Snapchat’s new ‘Director Mode’ will help anyone become a video creator

In its ongoing battle with TikTok, Snap announced today it’s launching a new feature called Director Mode, aimed at providing easier access to Snapchat’s native creative tools for publishing video on its platform, including to its short-form video feature known as Spotlight. At launch, Director Mode will include a new Dual Camera future that will allow users to record front both the front-facing and back-facing cameras at the same time — a format that’s also being leveraged by the much-buzzed-about new app BeReal, but for photo-sharing.

While Snap today already offers a standalone video editing app, Story Studio, it sees that as being aimed at more professional creators in search of an advanced suite of tools.
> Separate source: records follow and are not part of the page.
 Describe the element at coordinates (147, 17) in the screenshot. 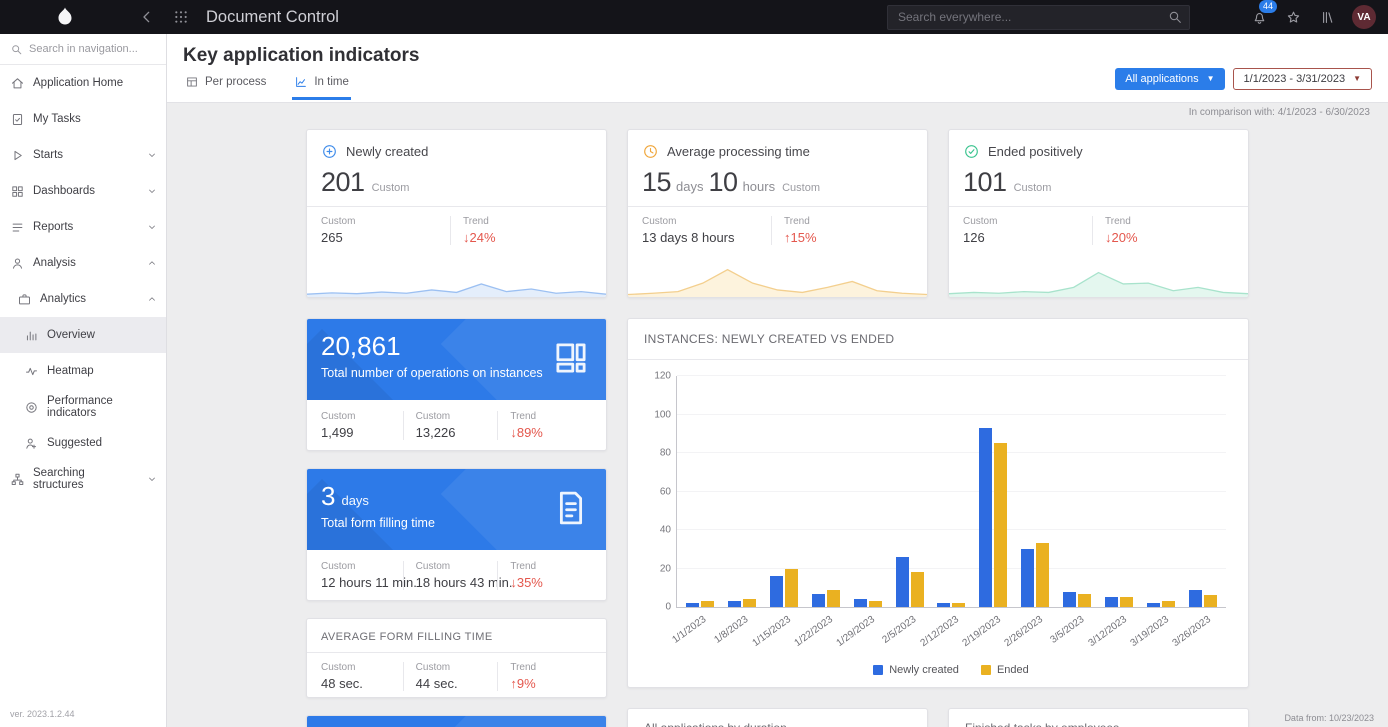

I see `back-button` at that location.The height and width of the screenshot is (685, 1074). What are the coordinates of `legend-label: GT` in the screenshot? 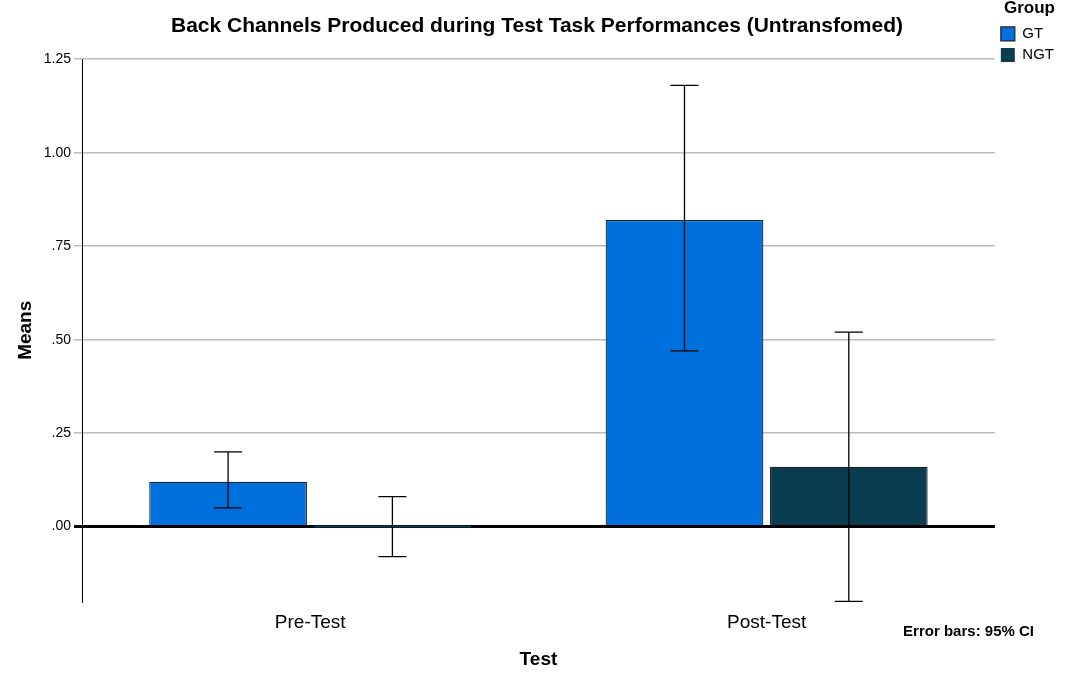 It's located at (1033, 33).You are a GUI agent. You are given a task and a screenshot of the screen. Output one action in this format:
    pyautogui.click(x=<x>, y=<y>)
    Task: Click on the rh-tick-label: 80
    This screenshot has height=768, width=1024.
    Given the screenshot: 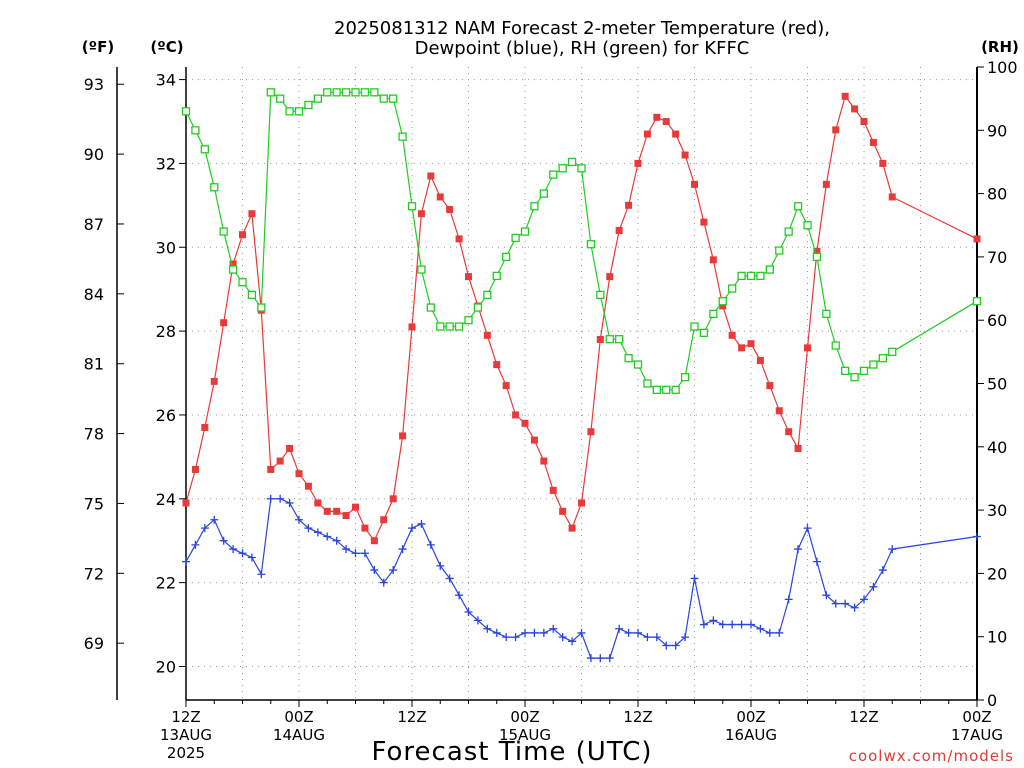 What is the action you would take?
    pyautogui.click(x=997, y=194)
    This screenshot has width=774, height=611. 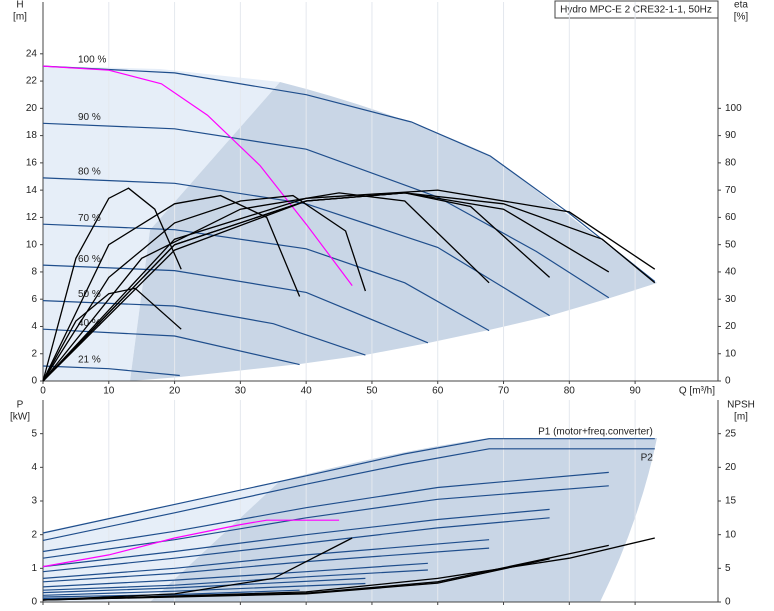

Director Mode, meanwhile, will serve as a modular camera mode within Snapchat itself that’s intended to help centralize access to creative tools that would be useful when publishing to Spotlight.

The feature will be available in Snapchat’s main camera tab as well as from Spotlight itself, the company says.

“[Director Mode] surfaces our tools that are intended a little bit more for entertainment creation — if you’re pre-planning a video or if you’re making something that you’re going to be submitting to Spotlight,” notes Sam Corrao Clanon, Snap’s Director of Content leading Spotlight, who Snap poached from TikTok last year.

Image Credits: Snap

The feature aims to intuitively organize tools like Quick Edit, which allows creators to add transitions to videos, along with things like an improved green screen feature and the new Dual Camera mode, among other things. But more critically, Director Mode gives Snapchat a dedicated place within its app to introduce more creative tools over time, with an eye on improving Spotlight videos and removing the barrier to entry for new creators. This is similar to how TikTok provides a host of filters, AR features, templates, and video formats in its own camera interface, so would-be video creators don’t have to think about the technicalities involved in making a certain type of video — they can just tap a button to get started.

The company cites the demand for such a feature, noting that nearly two-thirds of Spotlight video submissions today use one of Snapchat’s creative tools or an AR Lens.

Like others in the social space today, Snap is in a heated battle with TikTok for users’ time and attention, as well as creator content. How well Snap’s efforts are advancing isn’t entirely clear. Snap declined to say how many Spotlight videos have been published to date nor how many creators had posted a video to its TikTok-like video feed, Spotlight. Instead, it only points to metrics related to Spotlight’s growth — like engagement that’s tripled over the past year or how the number of weekly submissions increased a bit more than 5x. But without a baseline starting point, it’s hard to shape those metrics into anything that offers a true understanding of creator and user adoption of the feature, which first launched in November 2020.

If anything, the new additions speak instead to what a credible threat TikTok has become.

Not only did Snapchat — an app that established itself as a place for friends privately connect — tack on a vertical video feed of short-form, user-generated content, it’s also now rolling out a TikTok-like creative tool organizer with Director Mode. And it’s planning to bring Remix, a collaborative video feature similar to TikTok Duets, over to Spotlight, too.

Despite the TikTok similarities, however, Snap believes it can differentiate itself by the nature of its community.

“The reasons that people come to Snapchat are really different” explains Carrao Clanon. “Snapchat is a platform where people come because their friends are here — because their closest, most authentic, social, and familiar relationships live on the platform. And we see even our broadcast content really is an extension of that,” he says.

This, Snap believes, has helped the Spotlight feed develop more of a distinct feel compared with rivals, and one that reflects Snapchat’s more casual format. Similarly, the content that outperforms on Spotlight tends to be “more in the moment, spontaneous, daily life, and humorous — like moments from school, moments from work, or moments from one’s community,” Carrao Clanon notes. And users may feel more connected to creators where the published content is less polished and “performative” than what appears on YouTube.

Snap said Director Mode will launch first on iOS in the coming months followed by Android later this year.